Politisasi agama tidak boleh. Namun jika ada tokoh agama yang memperjuangkan politik agama dalam institusi politik, itu hal yang wajar. Keberpihakan agama terhadap orang miskin sangat wajar jika menjadi kebijakan politik.
2) Bahaya Politisasi Kemanusiaan
Akan banyak umat yang dalam waktu dekat akan menjadi seperti malaikat. Sebelum pemilu, cara-cara seperti ini tidak pernah dilakukannya.
Tapi saat hendak pemilu, setiap hari ia akan berdiakonia, menyumbang di tempat ibadah lain, berbagi sembako, tapi ujung-ujungnya minta dukungan suara.
3) Bahaya Politisasi Aparat
Sebagai pihak yang memiliki kewenangan penyalur bantuan sosial ke masyarakat, akan banyak calon yang memanfaatkan pengaruh aparat untuk kepentingan mendapatkan suara.
Aparat itu diajak kerja sama memanfaatkan kewenangannya agar mendukung calon tertentu. Aparat itu bisa saja akan mengintimidasi untuk tidak mendaftarkan atau tidak menyalurkan bantuan kepada pemilih yang tidak sejalan. Kompensasi yang bisa diterima aparat itu bisa saja uang atau tawaran jabatan.
4) Bahaya Politisasi Penyelenggara Pemilu
Penyelenggara pemilu dalam semua tingkatan berpotensi dipengaruhi oleh calon. Calon sangat berkepentingan dengan penyelenggara pemilu berkaitan dengan syarat calon dan pencalonan, pertanggungjawaban penerimaan dan penggunaan dana kampanye, putusan hukum dan perolehan suara.

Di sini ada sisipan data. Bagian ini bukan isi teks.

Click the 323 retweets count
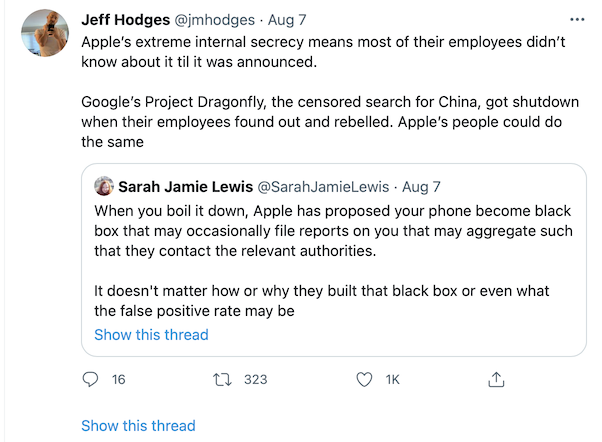Screen dimensions: 602x442 256,380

Petugas di TPS sangat rawan dipengaruhi. Tanpa pengawasan yang ketat bisa jadi ada kertas suara yang sengaja dirusak, pembacaan nama calon tidak sesuai atau kesengajaan membuat salah dalam penghitungan dan pencatatan.
Ada suara calon dikurangi dan ada suara calon yang ditambahkan.
5) Bahaya Politisasi Informasi
Akan banyak calon akan memanfaatkan media informasi untuk black campaign menyerang calon-calon lain. Media akan dimafaatkan untuk saling menjatuhkan, adu domba dan adu manipulasi kapasitas.
Akan banyak calon yang hendak mempengaruhi pemilih dengan cara memanipulasi kekaryaan, citra diri dan prestasi diri.
Sebelumnya tidak ada satupun prestasi yang pernah dilakukannya, namun saat pemilu ia berusaha meyakinkan pemilih tentang segudang prestasi yang sudah dilakukannya.
Modus politisasi informasi para calon akan memanfaatkan iklan-iklan dan pemberitaan media massa, media elektronik, media sosial ataupun baliho-baliho yang dipasang di berbagai lokasi.